Directions for this task:
Will you replace every "Open" with "Show" in the data below, keeping everything else the same and leaving the pictures out of your answer?

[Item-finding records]
## begin

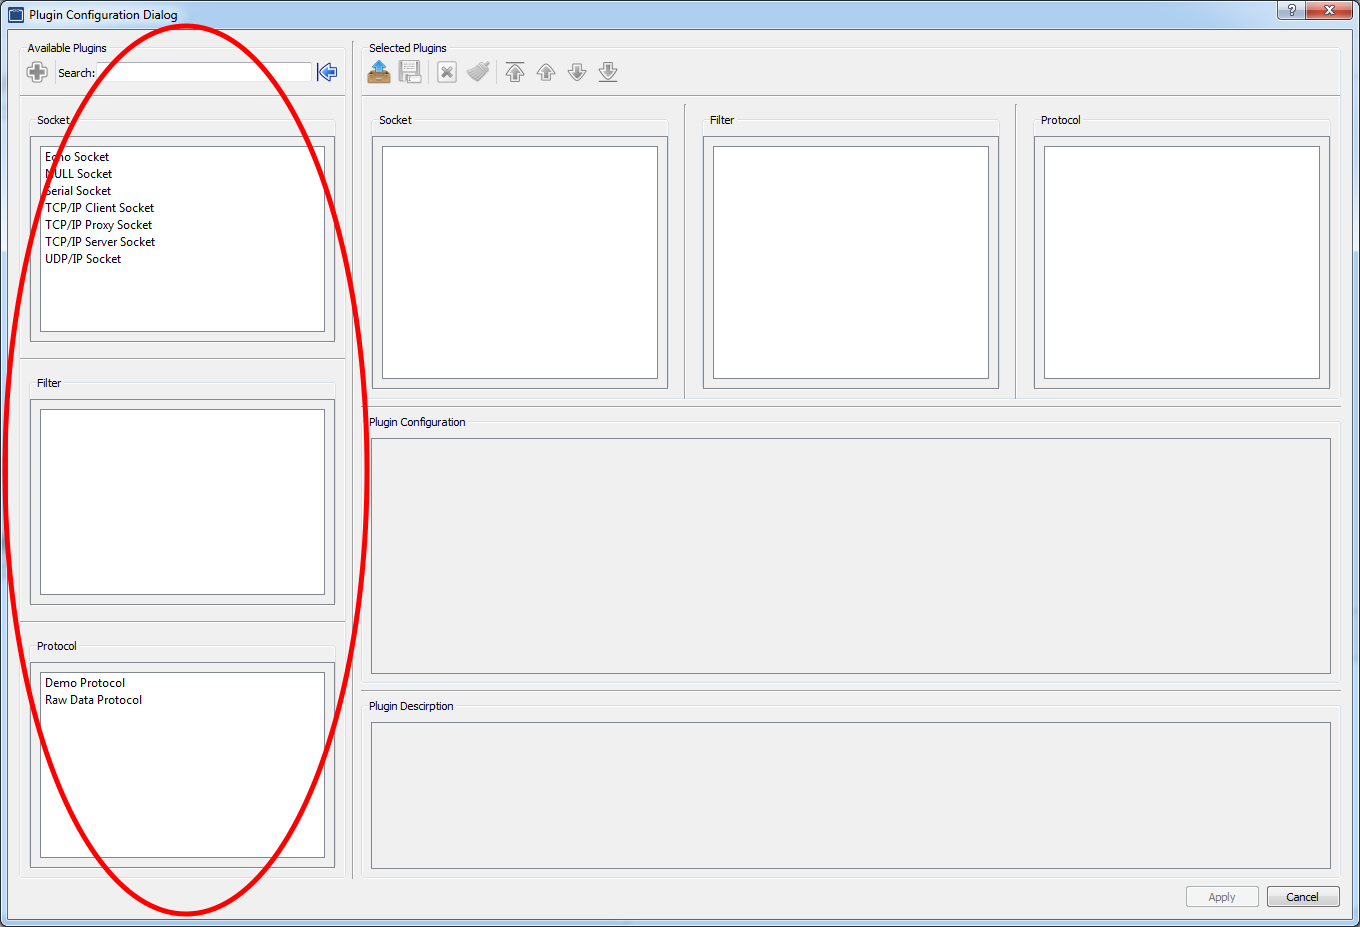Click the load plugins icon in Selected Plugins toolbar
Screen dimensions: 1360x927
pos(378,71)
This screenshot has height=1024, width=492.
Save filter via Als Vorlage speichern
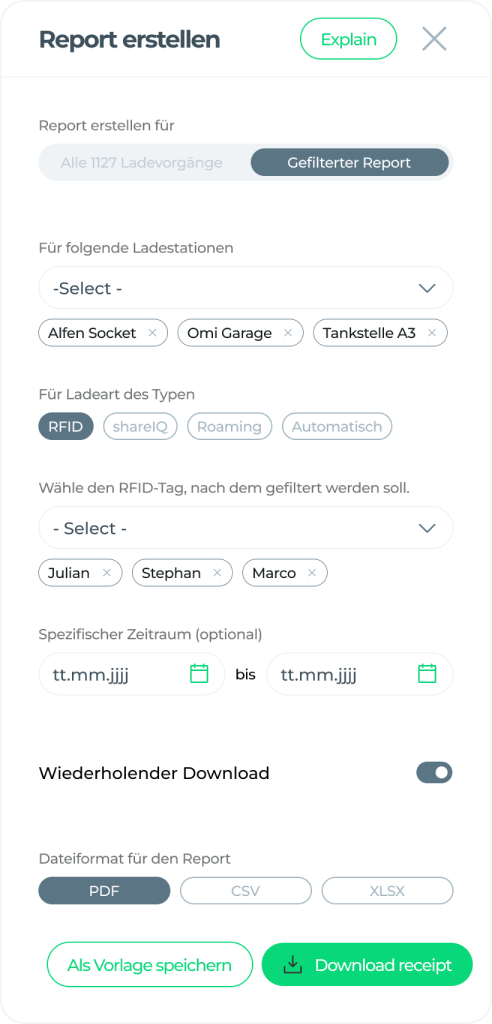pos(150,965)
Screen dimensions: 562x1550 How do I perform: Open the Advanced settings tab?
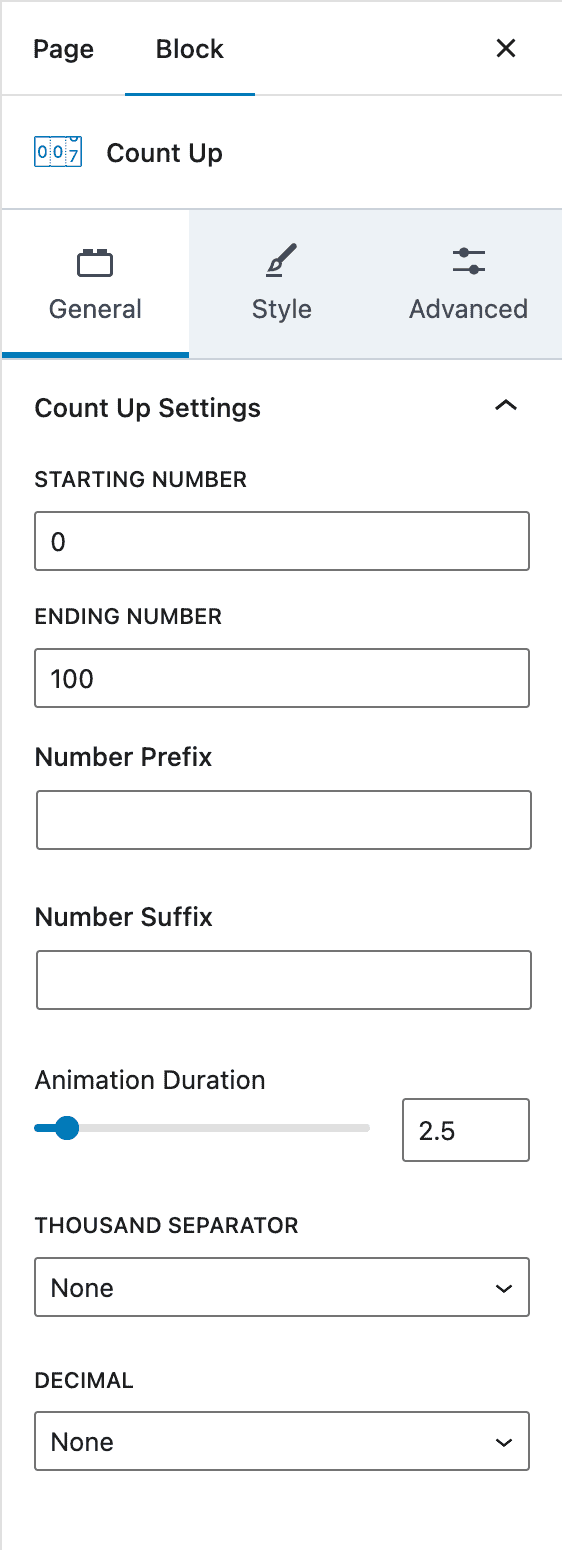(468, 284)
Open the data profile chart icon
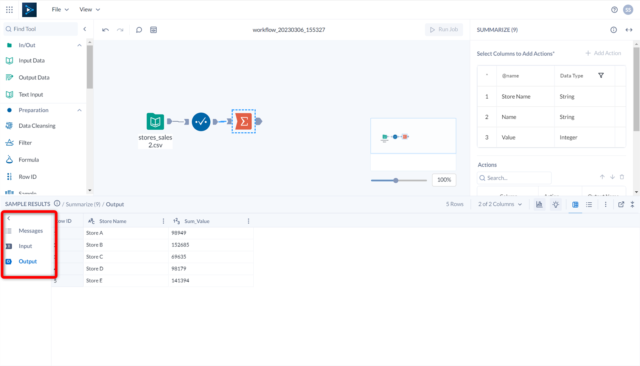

## end

Correct response:
Click the load plugins icon in Selected Plugins toolbar
Screen dimensions: 1360x927
pos(378,71)
This screenshot has height=1024, width=492.
Save filter via Als Vorlage speichern
pos(150,965)
Screen dimensions: 562x1550 How do I perform: Show the Advanced settings tab?
(468, 284)
Show the data profile chart icon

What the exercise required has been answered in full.